[START Information shown]

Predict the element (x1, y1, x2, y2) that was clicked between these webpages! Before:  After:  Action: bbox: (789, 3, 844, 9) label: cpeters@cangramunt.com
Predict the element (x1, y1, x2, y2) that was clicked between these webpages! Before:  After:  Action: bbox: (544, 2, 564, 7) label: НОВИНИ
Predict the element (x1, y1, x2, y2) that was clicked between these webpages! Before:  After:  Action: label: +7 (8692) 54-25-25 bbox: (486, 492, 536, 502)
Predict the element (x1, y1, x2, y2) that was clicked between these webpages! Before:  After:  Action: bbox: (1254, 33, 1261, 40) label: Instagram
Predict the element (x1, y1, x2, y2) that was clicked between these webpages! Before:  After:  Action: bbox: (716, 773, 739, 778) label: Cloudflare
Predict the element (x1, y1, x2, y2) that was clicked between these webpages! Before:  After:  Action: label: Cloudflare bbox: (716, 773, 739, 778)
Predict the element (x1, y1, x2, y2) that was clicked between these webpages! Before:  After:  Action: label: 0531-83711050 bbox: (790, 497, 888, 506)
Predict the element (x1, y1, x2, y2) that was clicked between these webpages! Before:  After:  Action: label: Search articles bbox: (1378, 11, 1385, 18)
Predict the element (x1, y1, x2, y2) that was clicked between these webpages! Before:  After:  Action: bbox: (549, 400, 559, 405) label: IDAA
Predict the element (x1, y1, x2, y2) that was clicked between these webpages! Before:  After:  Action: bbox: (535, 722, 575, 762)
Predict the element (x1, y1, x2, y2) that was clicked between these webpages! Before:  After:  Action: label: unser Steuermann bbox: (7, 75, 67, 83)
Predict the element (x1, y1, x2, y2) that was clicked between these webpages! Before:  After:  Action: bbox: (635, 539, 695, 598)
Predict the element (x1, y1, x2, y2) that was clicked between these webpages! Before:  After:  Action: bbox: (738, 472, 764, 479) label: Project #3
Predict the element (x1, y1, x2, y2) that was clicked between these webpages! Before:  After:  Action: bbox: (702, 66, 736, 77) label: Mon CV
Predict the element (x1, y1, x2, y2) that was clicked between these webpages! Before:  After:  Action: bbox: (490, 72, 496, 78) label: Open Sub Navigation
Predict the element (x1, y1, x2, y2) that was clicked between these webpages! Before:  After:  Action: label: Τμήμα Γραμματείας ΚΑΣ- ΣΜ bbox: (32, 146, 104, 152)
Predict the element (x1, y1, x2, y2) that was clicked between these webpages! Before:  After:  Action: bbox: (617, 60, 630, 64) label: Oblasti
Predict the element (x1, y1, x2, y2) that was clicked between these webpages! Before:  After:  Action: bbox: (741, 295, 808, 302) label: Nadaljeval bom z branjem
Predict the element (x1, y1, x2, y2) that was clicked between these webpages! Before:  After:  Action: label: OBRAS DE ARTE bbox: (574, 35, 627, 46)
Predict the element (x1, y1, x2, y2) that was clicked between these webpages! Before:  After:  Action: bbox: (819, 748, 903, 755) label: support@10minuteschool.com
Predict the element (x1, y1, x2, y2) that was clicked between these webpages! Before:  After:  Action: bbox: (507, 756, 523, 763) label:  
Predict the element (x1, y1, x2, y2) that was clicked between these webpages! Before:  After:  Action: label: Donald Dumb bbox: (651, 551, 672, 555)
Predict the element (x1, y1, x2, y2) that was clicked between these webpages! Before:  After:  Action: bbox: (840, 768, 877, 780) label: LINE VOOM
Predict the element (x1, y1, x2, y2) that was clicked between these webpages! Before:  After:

[END Information shown]

> _Problem to solve_
Please set out the entries above as a numbered list, leaving out any blank lines.

> _Exercise response_
1. Predict the element (x1, y1, x2, y2) that was clicked between these webpages! Before:  After:  Action: bbox: (789, 3, 844, 9) label: cpeters@cangramunt.com
2. Predict the element (x1, y1, x2, y2) that was clicked between these webpages! Before:  After:  Action: bbox: (544, 2, 564, 7) label: НОВИНИ
3. Predict the element (x1, y1, x2, y2) that was clicked between these webpages! Before:  After:  Action: label: +7 (8692) 54-25-25 bbox: (486, 492, 536, 502)
4. Predict the element (x1, y1, x2, y2) that was clicked between these webpages! Before:  After:  Action: bbox: (1254, 33, 1261, 40) label: Instagram
5. Predict the element (x1, y1, x2, y2) that was clicked between these webpages! Before:  After:  Action: bbox: (716, 773, 739, 778) label: Cloudflare
6. Predict the element (x1, y1, x2, y2) that was clicked between these webpages! Before:  After:  Action: label: Cloudflare bbox: (716, 773, 739, 778)
7. Predict the element (x1, y1, x2, y2) that was clicked between these webpages! Before:  After:  Action: label: 0531-83711050 bbox: (790, 497, 888, 506)
8. Predict the element (x1, y1, x2, y2) that was clicked between these webpages! Before:  After:  Action: label: Search articles bbox: (1378, 11, 1385, 18)
9. Predict the element (x1, y1, x2, y2) that was clicked between these webpages! Before:  After:  Action: bbox: (549, 400, 559, 405) label: IDAA
10. Predict the element (x1, y1, x2, y2) that was clicked between these webpages! Before:  After:  Action: bbox: (535, 722, 575, 762)
11. Predict the element (x1, y1, x2, y2) that was clicked between these webpages! Before:  After:  Action: label: unser Steuermann bbox: (7, 75, 67, 83)
12. Predict the element (x1, y1, x2, y2) that was clicked between these webpages! Before:  After:  Action: bbox: (635, 539, 695, 598)
13. Predict the element (x1, y1, x2, y2) that was clicked between these webpages! Before:  After:  Action: bbox: (738, 472, 764, 479) label: Project #3
14. Predict the element (x1, y1, x2, y2) that was clicked between these webpages! Before:  After:  Action: bbox: (702, 66, 736, 77) label: Mon CV
15. Predict the element (x1, y1, x2, y2) that was clicked between these webpages! Before:  After:  Action: bbox: (490, 72, 496, 78) label: Open Sub Navigation
16. Predict the element (x1, y1, x2, y2) that was clicked between these webpages! Before:  After:  Action: label: Τμήμα Γραμματείας ΚΑΣ- ΣΜ bbox: (32, 146, 104, 152)
17. Predict the element (x1, y1, x2, y2) that was clicked between these webpages! Before:  After:  Action: bbox: (617, 60, 630, 64) label: Oblasti
18. Predict the element (x1, y1, x2, y2) that was clicked between these webpages! Before:  After:  Action: bbox: (741, 295, 808, 302) label: Nadaljeval bom z branjem
19. Predict the element (x1, y1, x2, y2) that was clicked between these webpages! Before:  After:  Action: label: OBRAS DE ARTE bbox: (574, 35, 627, 46)
20. Predict the element (x1, y1, x2, y2) that was clicked between these webpages! Before:  After:  Action: bbox: (819, 748, 903, 755) label: support@10minuteschool.com
21. Predict the element (x1, y1, x2, y2) that was clicked between these webpages! Before:  After:  Action: bbox: (507, 756, 523, 763) label:  
22. Predict the element (x1, y1, x2, y2) that was clicked between these webpages! Before:  After:  Action: label: Donald Dumb bbox: (651, 551, 672, 555)
23. Predict the element (x1, y1, x2, y2) that was clicked between these webpages! Before:  After:  Action: bbox: (840, 768, 877, 780) label: LINE VOOM
24. Predict the element (x1, y1, x2, y2) that was clicked between these webpages! Before:  After:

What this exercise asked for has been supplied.